» 抽出テキスト:

>>>>>

2023/03/14

米国eHealthジャーナル第84号

Akili Interactive、従業員の約30%を削減へ

精神疾患, ジャーナル第84号, ゲーミフィケーション, Akili, VC投資・M&A・決算, デジタルセラピューティクス

不況下でより長いランウェイを確保

一部報道は1月18日、小児の注意欠陥・多動性障害(ADHD)患者向けのデジタル・セラピューティクス(DTx)を手掛けるAkili Interactive(以下、Akili)が従業員の約30%を削減する計画であると報じた。 Akiliが証券取引委員会(SEC)に提出した書類によると、46人が影響を受けるこのレイオフは、2023年第1四半期末までに完了する見込み。

<<<<<

» 作業指示: 上記の抽出テキストを、一字一句変えずに全文そのまま書き写してください。

» データ抜粋:
>>>>>

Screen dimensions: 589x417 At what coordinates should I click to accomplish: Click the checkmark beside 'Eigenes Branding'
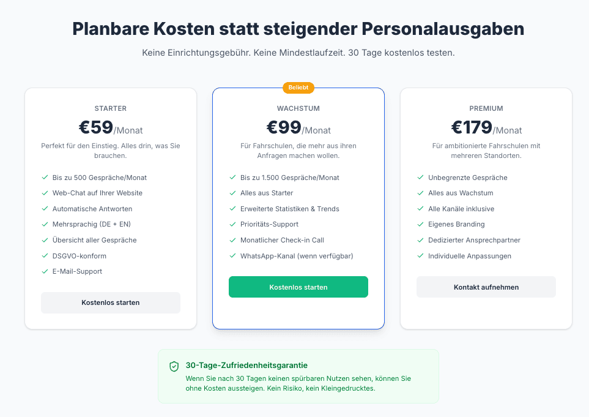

<<<<<

» 解答:
2023/03/14

米国eHealthジャーナル第84号

Akili Interactive、従業員の約30%を削減へ

精神疾患, ジャーナル第84号, ゲーミフィケーション, Akili, VC投資・M&A・決算, デジタルセラピューティクス

不況下でより長いランウェイを確保

一部報道は1月18日、小児の注意欠陥・多動性障害(ADHD)患者向けのデジタル・セラピューティクス(DTx)を手掛けるAkili Interactive(以下、Akili)が従業員の約30%を削減する計画であると報じた。 Akiliが証券取引委員会(SEC)に提出した書類によると、46人が影響を受けるこのレイオフは、2023年第1四半期末までに完了する見込み。